**WORK TO COMPLETE**. Select the lines of the records containing the word "will" and list them.

**DATASET EXTRACT**.
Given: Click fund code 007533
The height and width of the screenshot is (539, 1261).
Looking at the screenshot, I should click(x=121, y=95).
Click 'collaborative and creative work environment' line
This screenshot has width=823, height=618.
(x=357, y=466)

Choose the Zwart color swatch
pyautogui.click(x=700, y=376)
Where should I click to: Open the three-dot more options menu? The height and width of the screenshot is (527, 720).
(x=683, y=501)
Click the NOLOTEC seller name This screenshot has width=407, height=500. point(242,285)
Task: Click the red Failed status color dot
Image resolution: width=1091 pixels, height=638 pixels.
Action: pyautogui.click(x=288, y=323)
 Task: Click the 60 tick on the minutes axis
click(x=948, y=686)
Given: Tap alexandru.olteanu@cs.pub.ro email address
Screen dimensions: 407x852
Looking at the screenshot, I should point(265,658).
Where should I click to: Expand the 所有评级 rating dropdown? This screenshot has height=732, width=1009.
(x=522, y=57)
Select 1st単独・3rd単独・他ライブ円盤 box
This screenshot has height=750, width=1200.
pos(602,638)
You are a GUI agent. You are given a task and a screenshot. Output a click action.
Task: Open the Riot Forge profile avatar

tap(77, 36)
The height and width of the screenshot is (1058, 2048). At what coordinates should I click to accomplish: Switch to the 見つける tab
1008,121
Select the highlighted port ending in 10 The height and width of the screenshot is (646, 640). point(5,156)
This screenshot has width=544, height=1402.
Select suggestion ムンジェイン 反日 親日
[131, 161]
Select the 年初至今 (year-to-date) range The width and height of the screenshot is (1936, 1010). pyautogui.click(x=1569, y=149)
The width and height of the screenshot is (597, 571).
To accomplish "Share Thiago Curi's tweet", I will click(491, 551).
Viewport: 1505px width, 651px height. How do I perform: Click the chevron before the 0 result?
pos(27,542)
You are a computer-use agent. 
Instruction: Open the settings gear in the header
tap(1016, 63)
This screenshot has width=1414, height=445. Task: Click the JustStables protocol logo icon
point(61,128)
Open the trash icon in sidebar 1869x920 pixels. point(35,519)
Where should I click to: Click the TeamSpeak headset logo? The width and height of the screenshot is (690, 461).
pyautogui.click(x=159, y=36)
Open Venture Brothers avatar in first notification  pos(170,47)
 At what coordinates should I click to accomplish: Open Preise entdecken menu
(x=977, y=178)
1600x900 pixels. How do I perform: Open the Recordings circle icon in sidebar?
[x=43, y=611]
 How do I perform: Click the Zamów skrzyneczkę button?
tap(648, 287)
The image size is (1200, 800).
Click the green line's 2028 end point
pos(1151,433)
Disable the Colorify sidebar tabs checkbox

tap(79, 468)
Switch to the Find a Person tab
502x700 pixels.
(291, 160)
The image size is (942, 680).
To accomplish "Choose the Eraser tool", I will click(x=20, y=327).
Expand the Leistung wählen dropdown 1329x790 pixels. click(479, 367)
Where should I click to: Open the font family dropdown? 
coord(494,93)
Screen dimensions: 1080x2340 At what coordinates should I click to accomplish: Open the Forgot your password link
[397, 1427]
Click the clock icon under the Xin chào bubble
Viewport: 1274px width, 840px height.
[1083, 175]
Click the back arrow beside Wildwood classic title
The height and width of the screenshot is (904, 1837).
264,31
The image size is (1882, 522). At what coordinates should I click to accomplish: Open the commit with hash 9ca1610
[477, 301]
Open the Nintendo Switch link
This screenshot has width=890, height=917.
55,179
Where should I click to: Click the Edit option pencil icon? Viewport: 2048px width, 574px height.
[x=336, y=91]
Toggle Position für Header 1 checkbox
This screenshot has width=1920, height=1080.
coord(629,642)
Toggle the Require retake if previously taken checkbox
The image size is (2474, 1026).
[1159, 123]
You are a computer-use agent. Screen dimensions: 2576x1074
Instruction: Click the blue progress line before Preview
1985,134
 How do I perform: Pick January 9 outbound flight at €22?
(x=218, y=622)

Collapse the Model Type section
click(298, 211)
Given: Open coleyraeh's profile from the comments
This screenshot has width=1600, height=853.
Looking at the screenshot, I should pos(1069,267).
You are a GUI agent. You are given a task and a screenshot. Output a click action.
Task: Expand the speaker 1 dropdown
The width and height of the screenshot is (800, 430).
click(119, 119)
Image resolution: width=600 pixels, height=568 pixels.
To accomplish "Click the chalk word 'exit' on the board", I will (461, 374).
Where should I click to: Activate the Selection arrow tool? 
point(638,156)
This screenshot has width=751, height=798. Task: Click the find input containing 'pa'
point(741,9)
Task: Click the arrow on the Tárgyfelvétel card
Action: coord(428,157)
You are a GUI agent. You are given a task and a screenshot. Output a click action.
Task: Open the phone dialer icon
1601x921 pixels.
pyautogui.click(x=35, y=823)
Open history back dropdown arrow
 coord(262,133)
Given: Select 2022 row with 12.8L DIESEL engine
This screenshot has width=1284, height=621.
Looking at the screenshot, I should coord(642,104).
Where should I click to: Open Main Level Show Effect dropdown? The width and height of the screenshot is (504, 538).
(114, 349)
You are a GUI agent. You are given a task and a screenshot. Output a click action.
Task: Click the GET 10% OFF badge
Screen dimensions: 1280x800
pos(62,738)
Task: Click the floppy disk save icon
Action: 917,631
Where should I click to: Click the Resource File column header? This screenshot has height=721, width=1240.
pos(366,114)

**WRITTEN SOLUTION**.
To accomplish "Share Thiago Curi's tweet", I will click(491, 551).
To accomplish "Choose the Eraser tool", I will click(x=20, y=327).
To accomplish "Click the chalk word 'exit' on the board", I will (461, 374).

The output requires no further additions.